Reviewed by Dennis Schwartz
The usual Yasujiro Ozu masterpiece about the clash in family life over traditional and modern values in postwar Japan.
The economically struggling Mamiya family consists of three generations living together in Tokyo for the last sixteen years. The father Shukichi (Ichirô Sugai) and the mother Shige (Chieko Higashiyama) want to keep the family together and put off retiring to their birthplace in Yamato and live in the serene countryside with Shukichi’s brother until their 28-year-old independent-minded daughter Noriko (Setsuko Hara) is married. Noriko’s stable, workaholic older brother Koichi (Chishu Ryu) is a doctor in the hospital and is married to Fumiko (Kuniko Miyake) and they have two young spoiled boys-the older one Minoru (Zen Murase) is given to temper tantrums when he doesn’t get his way and the younger one, Isamu (Isao Shirosawa), is mischievous but cute. When one adds all the friends, co-workers and neighbors introduced, the cast of characters amounts to nineteen. The characters merge together as the simple plot revolves around the Uncle’s visit, searching for a husband for Noriko and the family’s unhappy reaction to her marriage plans. The film is basically about how Noriko handles the family pressure. Ozu seems more preoccupied with the changing family attitudes in bustling postwar Japan and the strong Western influence that is speeding up the inevitable change, whereas women now have the freedom to choose their own mate and the population is consumer driven. It imaginatively mixes in Ozu’s formal style with gentle comedy (how the kids can’t be controlled anymore by their parents in this New Order). The film’s main theme can be summed up by the way the youngsters’ grandparents react with quiet despair for the kid whose lost balloon is floating past them in the sky. The balloon symbolizes loss, resignation and acceptance. In this spare film, it’s a virtue to not to want too much (something one of the characters says in her happiest hour, still not believing her good fortune, and her reaction clearly echoes the sentiments of the stalwart Ozu).

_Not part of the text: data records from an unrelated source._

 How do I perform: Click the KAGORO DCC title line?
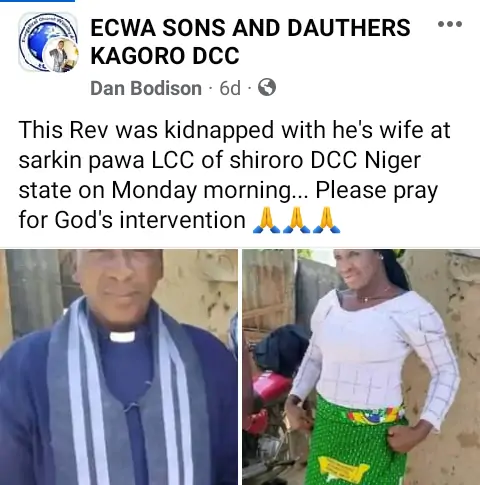pos(165,55)
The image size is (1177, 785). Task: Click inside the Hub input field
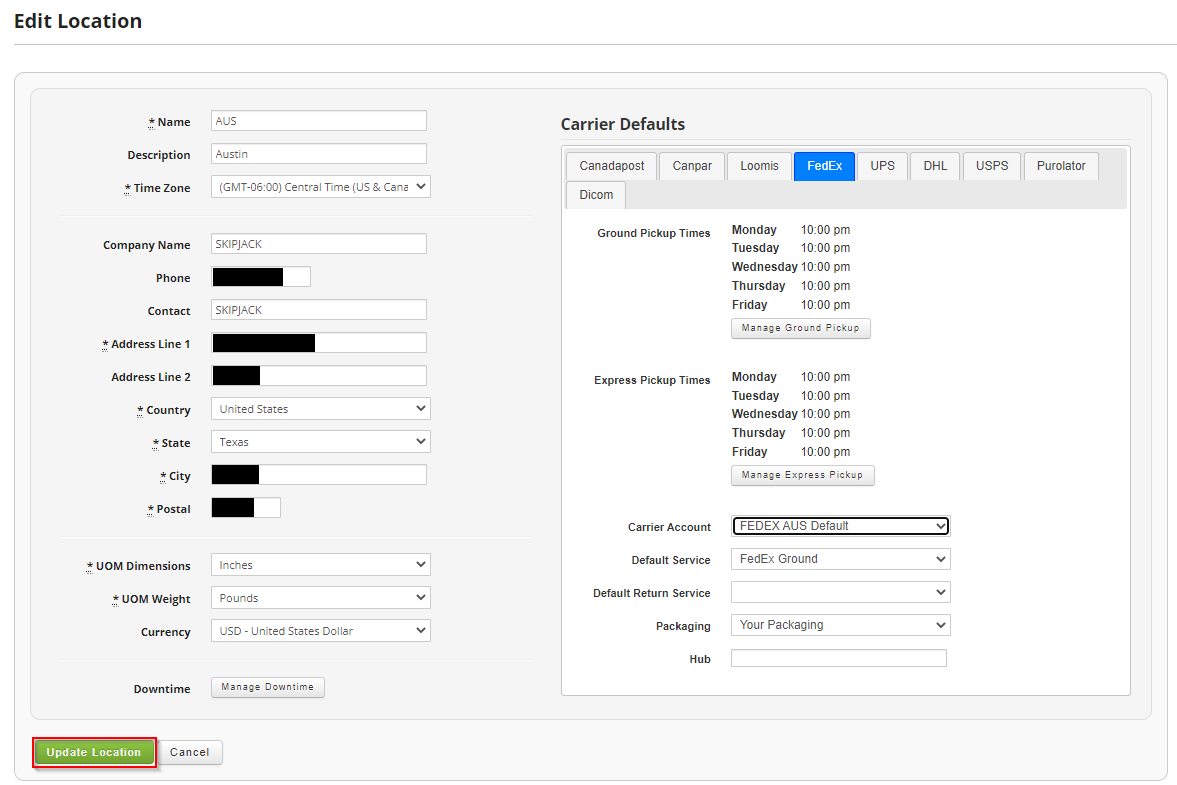coord(838,657)
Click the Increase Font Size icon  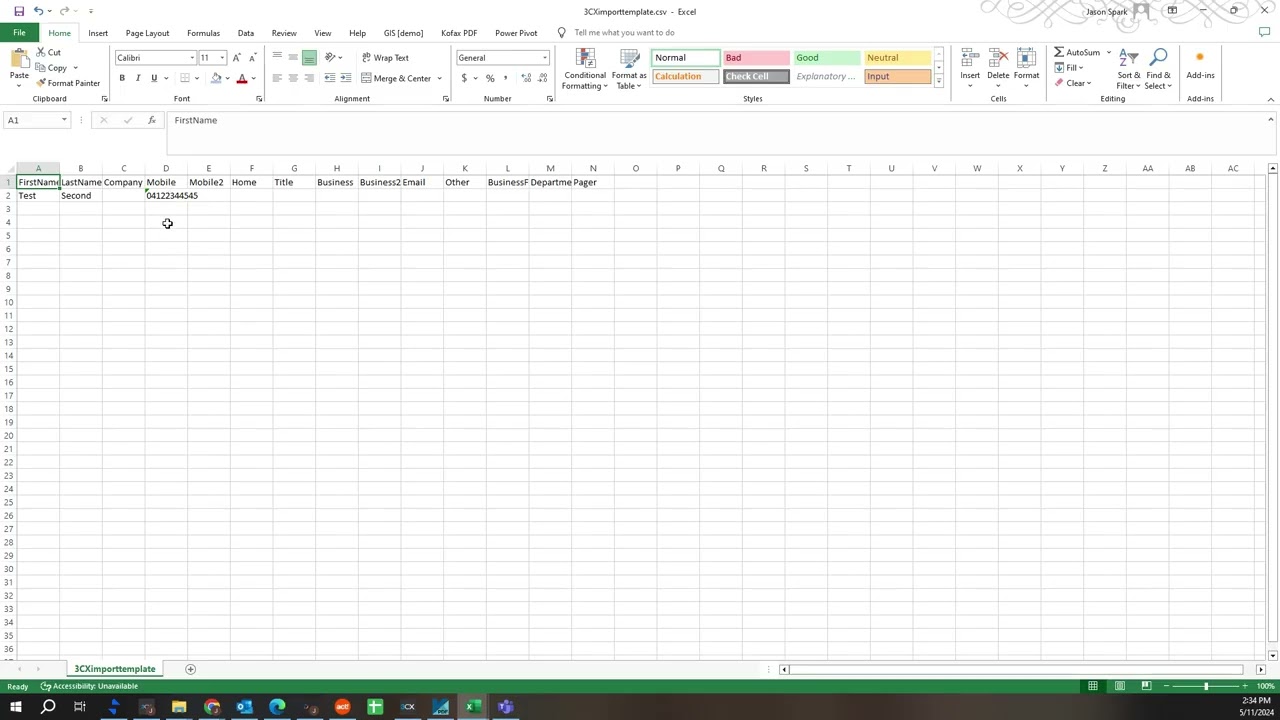pyautogui.click(x=237, y=58)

Noriko’s office boss, Mr. Satake (Shuji Sano), has a good prospect for her to marry, a successful 40-year-old fellow business director and avid golfer named Mr. Manabe. Satake gives her photos of him to show her family, and her older brother volunteers to check out the prospect–which pleases him and all the other family members when he’s approved. When Koichi’s boys run away because they wanted more tracks for their model train set as a present and instead received a loaf of bread, Noriko goes looking for them with her brother’s assistant Kenkichi Yabe (Ryukan Nimoto), who just received a promotion from Koichi and accepted a transfer to a hospital post in far away rural Akita. After retrieving the tykes at the train station (where else!), Noriko talks alone with Kenkichi’s mother (Haruko Sugimura), who can’t resist blurting out that she always hoped she would marry her son. In a rash moment, Noriko agrees to the marriage of the boy next door without Kenkichi’s knowledge (Noriko tells her sassy unmarried friend Aya (Chikage Awashima) that she suddenly realized she felt safe and happy when she was with Kenkichi, someone she has known since childhood). Kenkichi’s mother is walking on air that her son will marry the ideal mate, who is pretty, sweet, affectionate, personable and dependable. When mother tells Kenkichi the news he doesn’t seem as happy but agrees to the marriage. But Noriko’s family objects that the widower has a child and that his economic prospects are trying while Mr. Manabe, whom we never meet, would have provided a much richer lifestyle (Westernized appliances and conveniences). Noriko despite the pressure sticks to her decision, and just before she’s to leave for Akita, after a family photography-portrait session, it finally gets to Noriko that this means the family will no longer have her financial contributions to the household and will now be scattered. She excuses herself, as she breaks down in tears. The last scene shows Noriko’s parents content to be in her Uncle’s place and hoping that the family can reunite in the near future.